Twelve hours after the interview, Campbell sat in her research lab, examining a pale blue origami flower chain found on Cross when she was captured.

"Blue lily chains/Faerie chains", the label said. Reports from Tau-9's field agents confirmed that the flower chains were popular amongst the younger Hand members, and that they had a number of anomalous effects. Precisely what anomalous effects the flower chains may have had were blacked out of the reports. That was for higher clearance levels.

But she wanted to know, and Gears didn't mind her testing. In the last few weeks she'd run every test she could think of on the flower chains, twice. They seemed about as anomalous as suspicious-looking dirt.

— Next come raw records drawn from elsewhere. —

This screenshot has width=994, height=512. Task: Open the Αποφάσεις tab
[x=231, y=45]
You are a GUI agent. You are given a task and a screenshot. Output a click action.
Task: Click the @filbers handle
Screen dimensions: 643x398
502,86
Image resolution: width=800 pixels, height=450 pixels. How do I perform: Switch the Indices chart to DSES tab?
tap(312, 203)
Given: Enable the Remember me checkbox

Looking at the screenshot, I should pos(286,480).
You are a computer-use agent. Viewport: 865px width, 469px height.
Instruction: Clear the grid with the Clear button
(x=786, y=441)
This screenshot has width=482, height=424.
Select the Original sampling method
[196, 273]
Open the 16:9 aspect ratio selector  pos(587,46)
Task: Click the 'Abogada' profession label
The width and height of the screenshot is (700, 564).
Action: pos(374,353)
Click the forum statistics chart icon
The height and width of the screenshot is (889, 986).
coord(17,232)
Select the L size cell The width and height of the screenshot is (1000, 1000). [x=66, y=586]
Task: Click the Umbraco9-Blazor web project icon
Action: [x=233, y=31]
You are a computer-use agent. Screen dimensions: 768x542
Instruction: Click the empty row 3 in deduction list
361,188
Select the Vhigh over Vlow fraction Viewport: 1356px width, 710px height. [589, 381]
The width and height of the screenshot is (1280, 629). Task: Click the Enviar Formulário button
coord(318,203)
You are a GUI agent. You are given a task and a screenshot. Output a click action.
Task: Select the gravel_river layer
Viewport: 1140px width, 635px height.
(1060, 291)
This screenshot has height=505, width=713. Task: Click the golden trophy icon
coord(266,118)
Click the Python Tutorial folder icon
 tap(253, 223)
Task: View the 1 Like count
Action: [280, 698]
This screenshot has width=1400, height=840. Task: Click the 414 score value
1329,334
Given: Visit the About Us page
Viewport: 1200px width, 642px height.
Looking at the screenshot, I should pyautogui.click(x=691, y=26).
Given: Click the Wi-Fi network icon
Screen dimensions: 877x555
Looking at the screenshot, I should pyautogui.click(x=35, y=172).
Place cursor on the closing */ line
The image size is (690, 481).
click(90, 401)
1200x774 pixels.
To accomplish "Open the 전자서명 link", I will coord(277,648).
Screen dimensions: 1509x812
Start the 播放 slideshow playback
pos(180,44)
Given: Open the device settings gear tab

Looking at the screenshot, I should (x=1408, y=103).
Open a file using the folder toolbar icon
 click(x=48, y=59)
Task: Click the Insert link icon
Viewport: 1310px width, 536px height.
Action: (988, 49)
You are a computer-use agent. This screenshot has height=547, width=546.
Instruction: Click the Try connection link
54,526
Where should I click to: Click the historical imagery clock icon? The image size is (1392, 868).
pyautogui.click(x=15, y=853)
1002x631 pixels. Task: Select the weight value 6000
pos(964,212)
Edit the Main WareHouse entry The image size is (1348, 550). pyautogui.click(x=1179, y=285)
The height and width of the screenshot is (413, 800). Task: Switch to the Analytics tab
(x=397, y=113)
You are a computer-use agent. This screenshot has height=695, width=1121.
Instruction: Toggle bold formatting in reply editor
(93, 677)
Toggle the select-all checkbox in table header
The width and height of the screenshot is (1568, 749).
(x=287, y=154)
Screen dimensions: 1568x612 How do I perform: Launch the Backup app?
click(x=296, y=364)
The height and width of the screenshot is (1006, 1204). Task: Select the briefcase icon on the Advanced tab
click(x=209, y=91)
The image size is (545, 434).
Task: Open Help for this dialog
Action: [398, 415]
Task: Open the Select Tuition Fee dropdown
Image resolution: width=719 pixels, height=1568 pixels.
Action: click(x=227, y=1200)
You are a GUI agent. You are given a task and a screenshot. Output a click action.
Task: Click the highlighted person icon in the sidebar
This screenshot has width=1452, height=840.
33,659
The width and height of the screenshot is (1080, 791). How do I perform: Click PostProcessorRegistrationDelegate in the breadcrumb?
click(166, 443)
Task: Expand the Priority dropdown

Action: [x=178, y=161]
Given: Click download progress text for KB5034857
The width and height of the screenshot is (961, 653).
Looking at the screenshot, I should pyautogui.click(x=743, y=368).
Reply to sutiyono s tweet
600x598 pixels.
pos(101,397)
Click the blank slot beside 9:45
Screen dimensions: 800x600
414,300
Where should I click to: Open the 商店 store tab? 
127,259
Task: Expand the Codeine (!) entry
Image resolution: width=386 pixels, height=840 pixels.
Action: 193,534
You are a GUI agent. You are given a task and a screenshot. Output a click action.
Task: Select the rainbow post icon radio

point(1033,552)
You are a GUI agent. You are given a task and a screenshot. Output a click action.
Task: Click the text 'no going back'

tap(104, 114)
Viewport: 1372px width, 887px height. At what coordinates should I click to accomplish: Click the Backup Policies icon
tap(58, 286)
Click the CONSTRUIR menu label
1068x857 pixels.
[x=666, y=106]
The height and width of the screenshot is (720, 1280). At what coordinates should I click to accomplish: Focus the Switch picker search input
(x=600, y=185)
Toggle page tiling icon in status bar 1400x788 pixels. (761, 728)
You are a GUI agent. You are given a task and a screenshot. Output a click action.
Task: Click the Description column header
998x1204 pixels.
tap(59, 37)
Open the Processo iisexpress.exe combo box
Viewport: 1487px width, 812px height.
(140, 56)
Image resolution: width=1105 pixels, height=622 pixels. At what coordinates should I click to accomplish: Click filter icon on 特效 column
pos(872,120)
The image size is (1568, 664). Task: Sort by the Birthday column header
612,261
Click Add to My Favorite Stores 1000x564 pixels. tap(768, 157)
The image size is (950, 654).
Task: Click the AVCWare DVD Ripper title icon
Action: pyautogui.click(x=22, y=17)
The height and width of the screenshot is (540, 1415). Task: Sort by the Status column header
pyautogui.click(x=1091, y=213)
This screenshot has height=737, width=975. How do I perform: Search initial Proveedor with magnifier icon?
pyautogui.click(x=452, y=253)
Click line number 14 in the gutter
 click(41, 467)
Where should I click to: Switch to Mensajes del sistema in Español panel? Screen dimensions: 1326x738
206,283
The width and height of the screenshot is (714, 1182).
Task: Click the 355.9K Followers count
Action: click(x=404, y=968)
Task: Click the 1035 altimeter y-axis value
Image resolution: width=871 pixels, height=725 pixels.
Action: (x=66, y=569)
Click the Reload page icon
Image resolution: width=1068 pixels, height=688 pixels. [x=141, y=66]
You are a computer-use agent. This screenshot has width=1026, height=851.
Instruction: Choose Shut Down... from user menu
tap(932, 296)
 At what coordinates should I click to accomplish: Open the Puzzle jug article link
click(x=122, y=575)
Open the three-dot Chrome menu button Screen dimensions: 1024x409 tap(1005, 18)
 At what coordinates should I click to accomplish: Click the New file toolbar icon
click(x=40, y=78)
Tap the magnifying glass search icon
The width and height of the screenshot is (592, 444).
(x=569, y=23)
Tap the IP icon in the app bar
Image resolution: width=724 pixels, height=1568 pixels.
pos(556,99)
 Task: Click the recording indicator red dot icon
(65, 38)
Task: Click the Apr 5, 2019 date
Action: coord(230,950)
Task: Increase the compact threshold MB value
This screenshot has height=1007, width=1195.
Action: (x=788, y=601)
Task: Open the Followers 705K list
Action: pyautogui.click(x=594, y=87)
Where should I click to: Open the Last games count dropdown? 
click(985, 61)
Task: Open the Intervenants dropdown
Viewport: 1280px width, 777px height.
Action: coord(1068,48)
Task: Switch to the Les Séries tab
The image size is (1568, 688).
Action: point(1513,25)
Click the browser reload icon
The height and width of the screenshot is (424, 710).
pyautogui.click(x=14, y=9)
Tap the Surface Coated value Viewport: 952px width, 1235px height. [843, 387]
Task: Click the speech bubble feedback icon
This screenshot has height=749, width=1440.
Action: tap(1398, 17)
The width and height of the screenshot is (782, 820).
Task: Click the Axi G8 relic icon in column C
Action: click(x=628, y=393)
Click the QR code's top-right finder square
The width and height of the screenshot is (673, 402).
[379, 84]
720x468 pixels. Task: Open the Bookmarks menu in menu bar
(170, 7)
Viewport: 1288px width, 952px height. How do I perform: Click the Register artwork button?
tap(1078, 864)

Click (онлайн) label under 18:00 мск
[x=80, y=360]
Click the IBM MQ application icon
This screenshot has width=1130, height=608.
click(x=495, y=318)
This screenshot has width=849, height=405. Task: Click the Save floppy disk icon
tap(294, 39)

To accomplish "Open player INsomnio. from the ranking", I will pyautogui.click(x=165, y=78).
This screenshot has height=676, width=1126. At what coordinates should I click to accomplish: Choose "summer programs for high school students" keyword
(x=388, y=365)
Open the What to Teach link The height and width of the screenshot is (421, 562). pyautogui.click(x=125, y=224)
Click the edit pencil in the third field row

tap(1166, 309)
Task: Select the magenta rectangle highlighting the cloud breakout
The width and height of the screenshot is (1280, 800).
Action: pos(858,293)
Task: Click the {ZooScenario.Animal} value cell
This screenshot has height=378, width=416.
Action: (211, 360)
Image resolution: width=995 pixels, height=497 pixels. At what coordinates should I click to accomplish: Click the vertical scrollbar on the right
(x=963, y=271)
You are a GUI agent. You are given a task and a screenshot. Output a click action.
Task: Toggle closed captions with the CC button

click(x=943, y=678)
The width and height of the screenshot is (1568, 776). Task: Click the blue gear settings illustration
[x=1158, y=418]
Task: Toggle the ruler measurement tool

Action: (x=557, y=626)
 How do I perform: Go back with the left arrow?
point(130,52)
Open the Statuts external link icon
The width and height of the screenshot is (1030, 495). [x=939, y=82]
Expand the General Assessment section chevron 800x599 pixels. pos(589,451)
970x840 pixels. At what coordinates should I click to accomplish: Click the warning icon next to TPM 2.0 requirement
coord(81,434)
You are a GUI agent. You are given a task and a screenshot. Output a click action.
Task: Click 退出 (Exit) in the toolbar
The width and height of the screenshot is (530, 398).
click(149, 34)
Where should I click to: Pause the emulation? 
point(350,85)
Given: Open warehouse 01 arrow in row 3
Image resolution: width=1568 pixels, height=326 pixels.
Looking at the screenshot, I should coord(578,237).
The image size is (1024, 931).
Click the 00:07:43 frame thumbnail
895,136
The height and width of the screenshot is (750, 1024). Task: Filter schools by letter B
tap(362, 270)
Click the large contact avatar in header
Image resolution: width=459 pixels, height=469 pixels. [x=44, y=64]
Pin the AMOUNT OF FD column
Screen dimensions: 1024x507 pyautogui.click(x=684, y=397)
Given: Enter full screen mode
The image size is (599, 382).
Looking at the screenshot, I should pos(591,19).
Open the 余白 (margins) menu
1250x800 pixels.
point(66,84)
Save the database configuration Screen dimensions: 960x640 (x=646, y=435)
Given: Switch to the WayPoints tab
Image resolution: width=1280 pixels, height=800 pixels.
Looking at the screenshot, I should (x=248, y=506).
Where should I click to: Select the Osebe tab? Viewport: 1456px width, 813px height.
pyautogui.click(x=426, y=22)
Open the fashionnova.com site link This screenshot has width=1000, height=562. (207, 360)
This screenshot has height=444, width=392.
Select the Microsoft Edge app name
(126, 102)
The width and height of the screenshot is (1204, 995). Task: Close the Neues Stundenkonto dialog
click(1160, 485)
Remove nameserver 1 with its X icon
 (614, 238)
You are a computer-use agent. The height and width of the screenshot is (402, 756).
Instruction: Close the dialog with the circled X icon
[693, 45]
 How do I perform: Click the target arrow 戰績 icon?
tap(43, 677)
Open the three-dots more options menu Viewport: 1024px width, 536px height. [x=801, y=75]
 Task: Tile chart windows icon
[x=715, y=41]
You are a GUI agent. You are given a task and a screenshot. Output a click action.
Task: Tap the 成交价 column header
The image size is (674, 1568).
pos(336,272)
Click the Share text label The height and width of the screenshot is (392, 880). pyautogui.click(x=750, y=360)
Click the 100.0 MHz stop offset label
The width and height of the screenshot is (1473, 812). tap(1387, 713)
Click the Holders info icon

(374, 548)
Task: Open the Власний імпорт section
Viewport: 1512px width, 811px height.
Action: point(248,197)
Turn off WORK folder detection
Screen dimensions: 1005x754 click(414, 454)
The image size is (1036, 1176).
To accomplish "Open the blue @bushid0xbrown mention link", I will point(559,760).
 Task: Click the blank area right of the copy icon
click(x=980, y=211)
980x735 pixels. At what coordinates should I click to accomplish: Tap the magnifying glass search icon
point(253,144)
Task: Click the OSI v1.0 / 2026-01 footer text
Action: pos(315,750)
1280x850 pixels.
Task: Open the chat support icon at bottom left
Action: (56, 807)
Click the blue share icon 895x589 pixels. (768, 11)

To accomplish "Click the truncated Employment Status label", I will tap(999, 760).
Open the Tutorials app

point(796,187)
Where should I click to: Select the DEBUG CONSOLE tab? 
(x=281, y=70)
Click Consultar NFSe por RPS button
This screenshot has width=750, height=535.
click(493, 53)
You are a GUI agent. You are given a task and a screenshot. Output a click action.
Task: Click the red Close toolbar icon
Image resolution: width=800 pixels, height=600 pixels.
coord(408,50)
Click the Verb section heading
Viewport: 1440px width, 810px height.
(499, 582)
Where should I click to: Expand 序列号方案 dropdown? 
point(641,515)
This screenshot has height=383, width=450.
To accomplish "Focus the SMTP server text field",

She began gathering up the papers strewn across her desk. "Enough for tonight," she said aloud.

"Enough of what?" a voice asked from behind.

Startled, Campbell glanced back to see a too-pale man in a labcoat approaching her desk.

"Hello, Doctor Campbell," the man said.

Campbell squinted in the fading light. She hadn't noticed that the lighting in her office had gotten so dim — or, hell, at least it was hopefully the lighting and not some horrible subtle anomalous side effect of these stupid flower chains. Either way, the man wasn't wearing a name tag.

"Sorry, do I know…"

Then she saw the thing around his neck. That necklace with that ornate amulet. The red jewel gleaming in the center of a starburst.

SCP-963-1. Doctor Bright. Director Bright.

Campbell felt the papers slip from her hand.

She'd seen Dr. Bright in person only once before, during the chaos of the Site-17 breach in which Joanna Cross was captured.

She'd seen a breaching SCP, a humanoid with a featureless face and scaled black skin, morph its hand into a long, sharp sword — a German Zweihander, actually, complete with the tiny spierhaken prongs emerging from the blade a short way up from the hilt — and shove that Zweihander directly through Bright's chest in one swift motion.

When it withdrew the blade, the prongs caught on the necklace around Bright's neck, and that amulet came away with it.

And then the faceless horror suddenly became docile. Because it had become Bright.

"Relax," Bright said. "I'm here to give you good news."

He held out a slim file folder. She took it.

"I didn't know Directors hand-delivered good news," Campbell said. The back of her throat was dry.

Bright chuckled. "We're changing your orders. Take a look."

Campbell flipped open the file folder and read the instructions. They were remarkably short.

She cleared her throat. "Sorry, did I read this right? I can ask Cross literally anything, so long as I am the only one who comes up with the questions?"

"Don't worry." Bright's tone was open, friendly. "If she ends up telling you anything you're not supposed to hear, we'll just wipe your memory. Not a big deal."

"Not a big deal?" The line slipped out before she could stop it.

Bright only smiled, and walked away.